La lluvia cae acompañada de poemas

  • 11/05/2014 02:00
La llovizna, fuerte y gruesa y amiga, es la culpable de muchos recuerdos, de muchos versos, de numerosos libros y nostalgias

Es mayo, mes de sol, mes de repentinas tormentas. Ayer vino la lluvia. Estaba sentado frente a la ventana, los codos apoyados sobre el escritorio, las manos sostenían el mentón. Miraba los árboles y las ardillas que correteaban entre las ramas. Ayer vino (de súbito y con rabia) la lluvia. Había renunciado a componer una nueva canción y me había sentado a contemplar la vida que bullía fuera de la ventana para ver si así la música fluía, para ver si así las palabras, el ritmo y la melodía se ponían de acuerdo, para ver si así firmaban un pacto de paz y daban paso a la armonía y se suscitaba ese milagro, ese prodigio de instante, ese portento de tiempo y espacio. Pero vino la lluvia. Y tú no estabas. Estabas pero no estabas. Y la lluvia cayó sobre los árboles y sobre las ardillas. Y de las ramas de los árboles caía otra lluvia, llena de insectos y grumos y restos, gotas que arrastraban moléculas de hoja y hormiga. Y esa agua caía sobre la tierra oscura, una tierra que nunca hemos pisado, que nunca hemos recorrido.

La ventana del cuarto da a un patio ajeno, un bosque en miniatura al que nunca hemos sabido cómo entrar. Son tus árboles, pero nunca los hemos tocado. Cómo me gustaría que tocáramos tus árboles, cómo me gustaría poder treparlos y corretear contigo entre sus ramas.

Deberíamos averiguar finalmente dónde están los senderos que llevan a las cercas, saltarlas, correr hasta llegar al mismo centro, acostarnos en la tierra húmeda y jugar en este bosque tan tuyo, tan de tu niñez y tus recuerdos. Deberíamos, ya exhaustos y llenos de verde y viento y lluvia, abrazar los árboles. (Saramago contó alguna vez que su abuelo, al saber que le quedaban poco días de vida, abrazó a cada uno de los árboles que había sembrado en su jardín. Mi abuelo, decía el escritor portugués, que no sabía ni leer ni escribir, fue el hombre más sabio que conocí jamás.)

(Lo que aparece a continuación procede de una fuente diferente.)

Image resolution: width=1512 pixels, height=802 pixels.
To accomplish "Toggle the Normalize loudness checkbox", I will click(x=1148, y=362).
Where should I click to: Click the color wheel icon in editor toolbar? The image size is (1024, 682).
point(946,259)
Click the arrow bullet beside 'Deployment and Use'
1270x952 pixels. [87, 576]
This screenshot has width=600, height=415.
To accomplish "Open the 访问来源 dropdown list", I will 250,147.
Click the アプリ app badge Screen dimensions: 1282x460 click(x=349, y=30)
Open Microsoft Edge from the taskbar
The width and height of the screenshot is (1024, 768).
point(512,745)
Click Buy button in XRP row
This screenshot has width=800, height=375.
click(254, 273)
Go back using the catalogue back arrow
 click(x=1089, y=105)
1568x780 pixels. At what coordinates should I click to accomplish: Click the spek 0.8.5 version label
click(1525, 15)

¿Lo haremos algún día? Ayer llovió. Sí. Y tú no estabas. Ayer vino la lluvia y mojó tu bosque. Yo acerqué la nariz a la ventana e inhalé profundamente. Ya se sabe, el olor de la tierra mojada de ‘agualluvia’. Antes, cuando mi madre vivía, nunca pensaba en ella cuando olía la tierra mojada de ‘agualluvia’; ayer no pude más que pensar en ella todo el tiempo.

No sé cómo (pero saber cómo tampoco importa demasiado) pude asociar el olor de la tierra mojada de agualluvia con su carcajada, el olor de la tierra mojada de agualluvia con la ensalada de papas con mayonesa que solía preparar, el olor de la tierra mojada de agualluvia con la leche con chocolate que me hacía cada noche antes de dormir cuando yo era apenas un niño de dientes de leche. Lluvia, olor a tierra mojada de agualluvia: Madre. Duele. Pero que llueva. Si mi madre viene con la lluvia, que llueva, entonces. Que llueva siempre. Tú y yo cruzaremos al bosque. Y sobre nosotros lloverá. Y ella estará allí para vernos jugar.